Misconception #3: Creativity is reserved for the
few—the flamboyant, high rollers. The willingness to take calculated
risks and the ability to think in untraditional ways do play a role
in creativity. But that doesn’t mean you have to be on the wild
side, or take the midnight jet to Vegas for a quick 24 hours in order
to be creative. It doesn’t mean that you have to be markedly different
from everyone else.
Contrary to popular conception, writes Peter Drucker, most innovators
"in real life are unromantic figures, and much more likely to spend
hours on a cash-flow projection than to dash off looking for 'risks.'"

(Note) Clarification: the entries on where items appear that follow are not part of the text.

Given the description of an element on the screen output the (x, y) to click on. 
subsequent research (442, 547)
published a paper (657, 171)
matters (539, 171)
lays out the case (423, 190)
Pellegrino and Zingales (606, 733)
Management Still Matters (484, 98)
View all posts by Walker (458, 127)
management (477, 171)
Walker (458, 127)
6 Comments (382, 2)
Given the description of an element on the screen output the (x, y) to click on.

On rare occasions, those innovations will be visionary leaps forward
that revolutionize an industry. But more often they will be small improvements
that advance the organizational cause.
Misconception #4: The creative act is something you
do alone. Actually many of the world’s most important inventions
resulted not from the work of one lone genius, but from the a group
of people working together.
So to improve our Creativity there are a few areas we can work on.
Number one is curiosity. Don’t hold back. Ask questions, wonder
why, look outside the box and the everyday things you see all the time
– not only in your work, but in other things around you.
Challenge yourself, and others to do things differently and that will
make you see things differently. Take a different way to work. Eat at
new restaurants. Talk to new people. Talk about things you don’t
know anything about.
Don’t be satisfied with the way things are. Shake things up!
Don’t settle. Provide a little constructive criticism, or even
constructive discontent. Open the door to new ideas.
And finally look for opportunity. The silver lining in the cloud is
only found by examining the cloud in detail, not simply accepting it
as a rainy day. Look for ways to do better, faster, smarter, and ask
others to help you find better ways.